You are an instinctive Aristotelian, John, in your preference for the golden mean. One can only hope that the best of the American experience can be salvaged from the ruin of the Republic. It remains to be seen if any presently conceivable form of civic nationalism of the kind you believe in remains practical. Concepts of nationality are contestable and I do not pretend that mine are better than yours, but I'll give it a go.
Nations are formed in part by shared ancestry for at least a central, defining, core of the population, but are supplemented by a shared culture or a blend of cultures that has proven itself viable over time. The measure of this viability is the ability to coexist without collective rancour or violence over several generations. Nations are sustained by a degree of shared experience, a set of conditions common to all or nearly all, by shared understandings and at least some mutual sympathy. The expectation of a shared future or a common fate is essential.

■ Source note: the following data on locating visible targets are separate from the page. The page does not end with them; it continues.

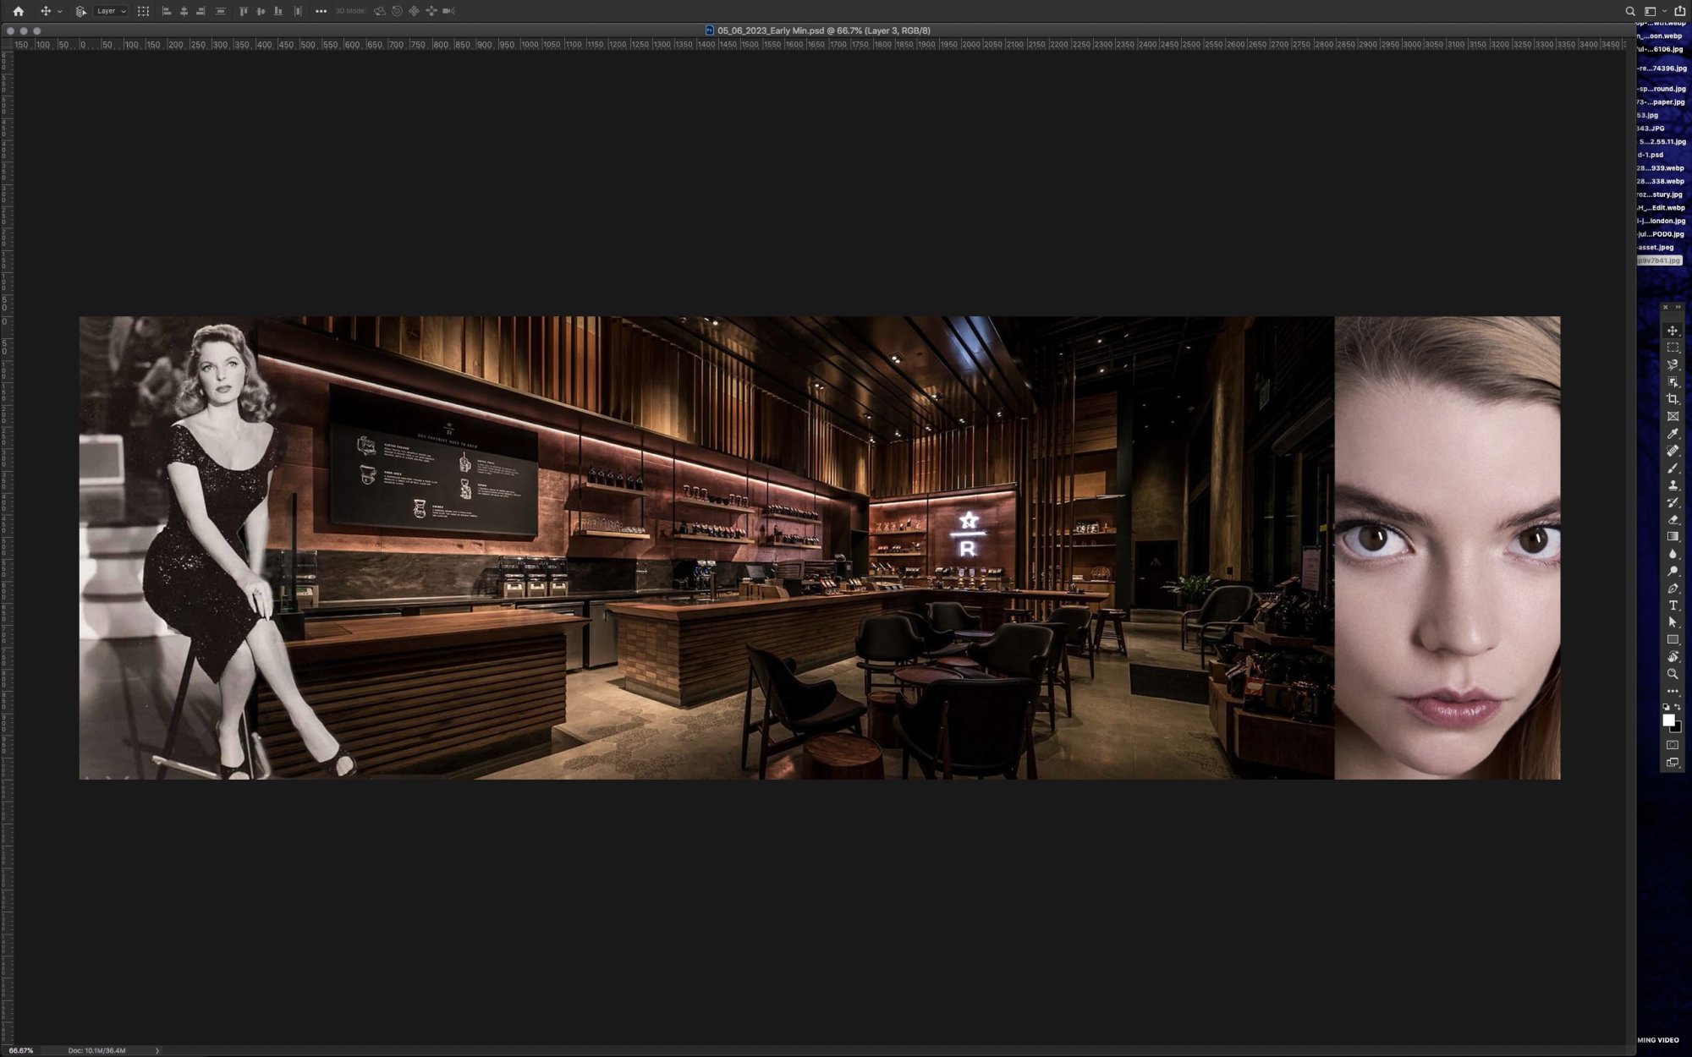
Task: Select the Crop tool
Action: coord(1673,399)
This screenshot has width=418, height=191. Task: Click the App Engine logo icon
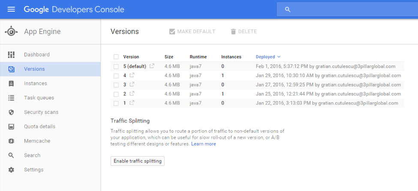coord(11,32)
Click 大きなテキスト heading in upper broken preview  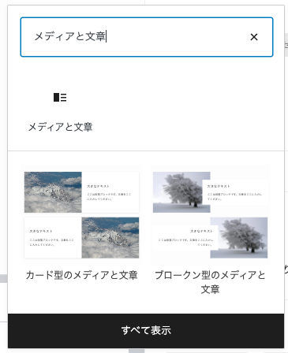[219, 186]
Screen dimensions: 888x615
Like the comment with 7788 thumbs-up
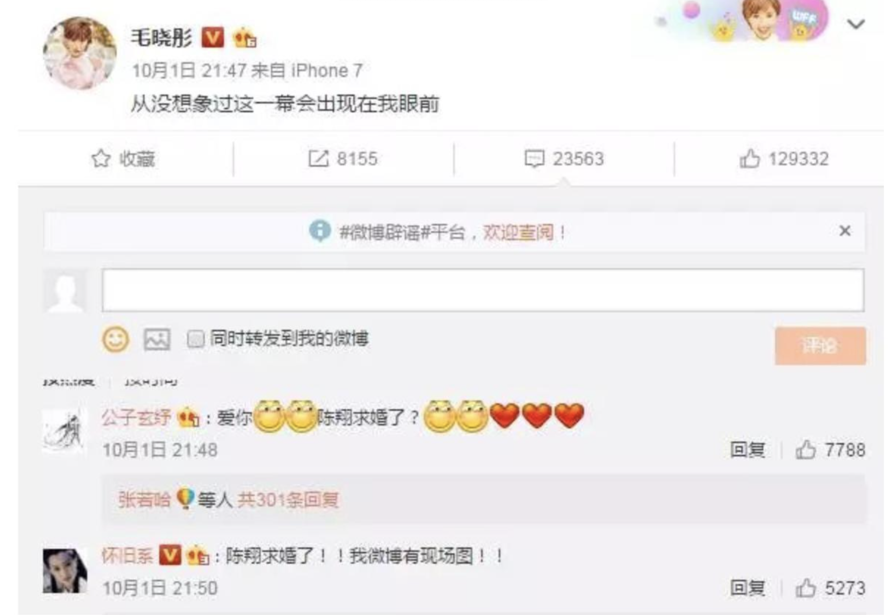805,450
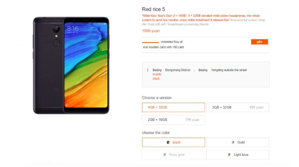Screen dimensions: 299x167
Task: Click the Dongcheng District address text
Action: 178,70
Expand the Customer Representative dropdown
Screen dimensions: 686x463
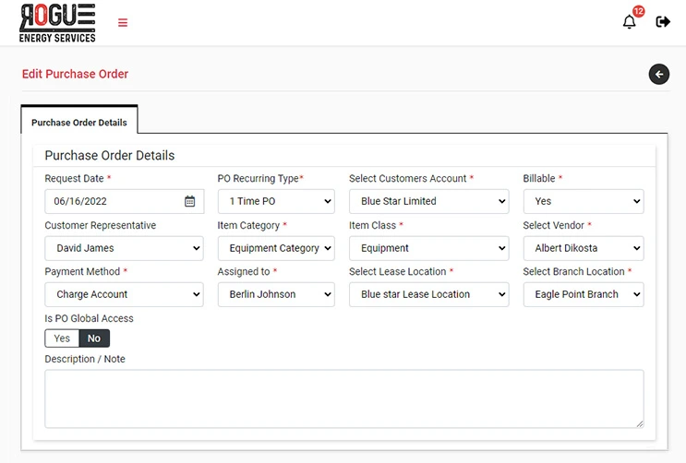click(124, 248)
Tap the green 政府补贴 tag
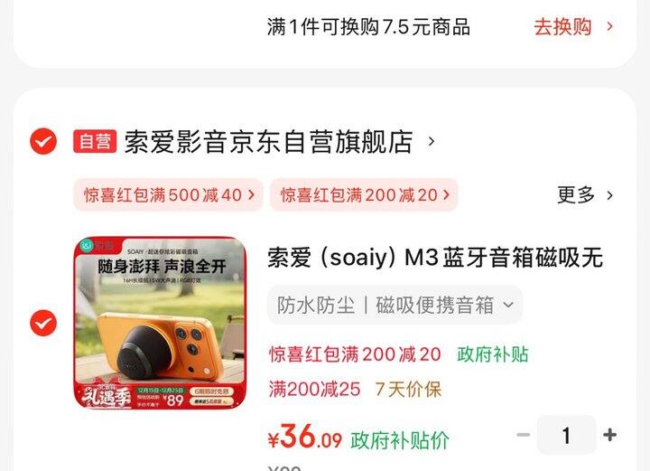The height and width of the screenshot is (471, 650). [x=493, y=354]
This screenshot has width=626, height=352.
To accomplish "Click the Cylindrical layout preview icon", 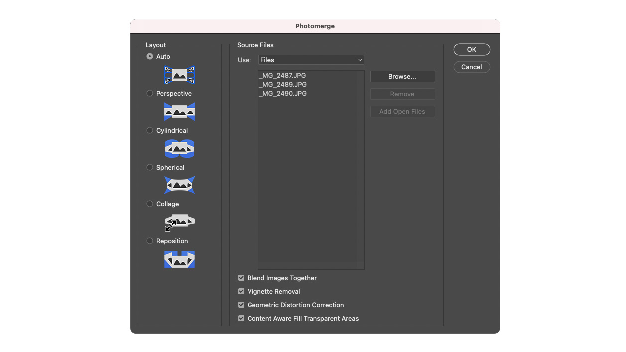I will (179, 149).
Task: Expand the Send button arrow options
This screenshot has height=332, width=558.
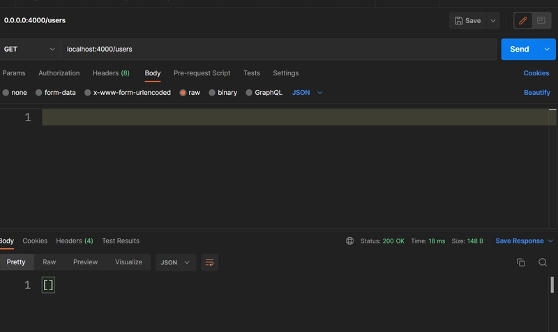Action: pos(547,49)
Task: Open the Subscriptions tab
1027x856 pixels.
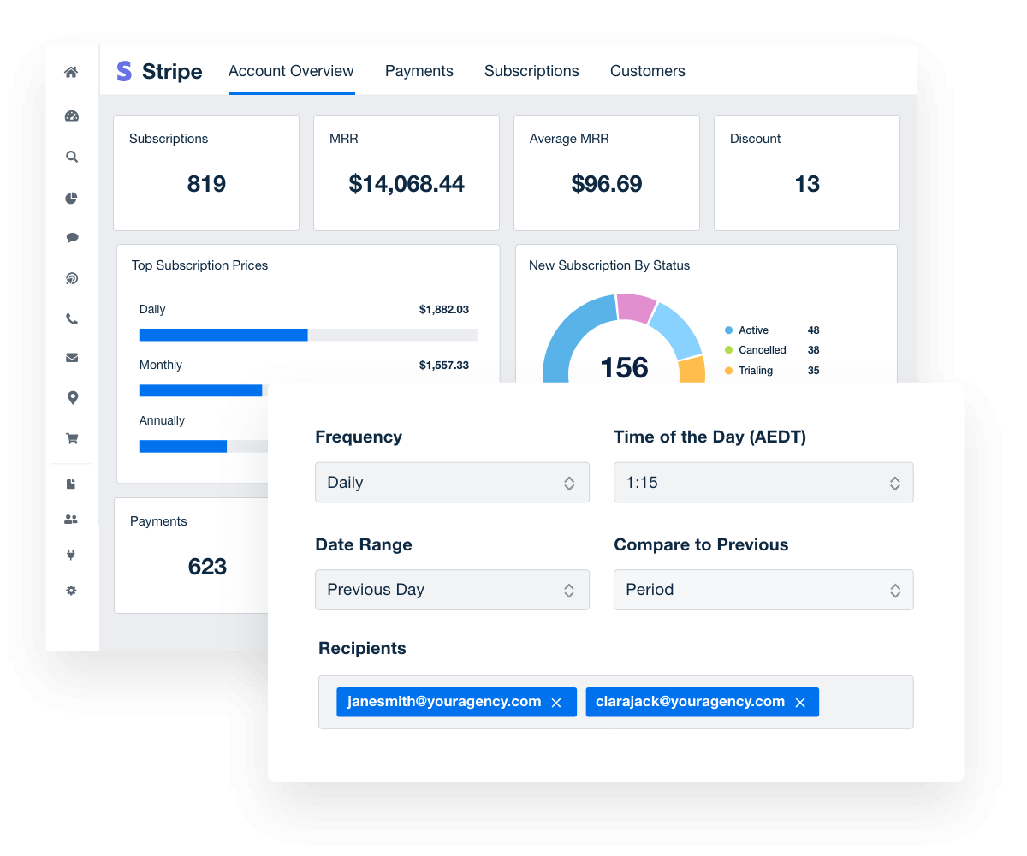Action: [531, 71]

The true test of a nation is its ability to survive in the absence of a state. A nation that cannot do that for several generations is no nation, merely a rabble defined by dependency on a political class.
My scepticism about civic nationalism is based on a simple prejudice against Leviathan itself. A nation is always more important than a constitution. A nation cannot exist for the benefit of ideals. Ideals exist in order that nations thrive, that they enable the realisation of their concept of justice. To put it another way, a constitution exists for the convenience and best interests of the people, not the people for the fulfillment of a set of ideas. Civic nationalism makes a nation into a cult. True nations contain cults, may even have an established state cult of one kind or another, but are not constituted as a cult per se.
In writing thus, I am not pleading for blood and soil nationalism or for any Romantic politics. Nationalism was confected in the modern era to manage people in the era of mass politics. That era appears over for good. Perhaps tribalism, the politics of sub-national groups defined by genes and culture, may be the way forward?
The US began as an association of sovereign states. Its future may well be as a federation of nations and tribes united by the constitutional equivalent of a pact of non-belligerency.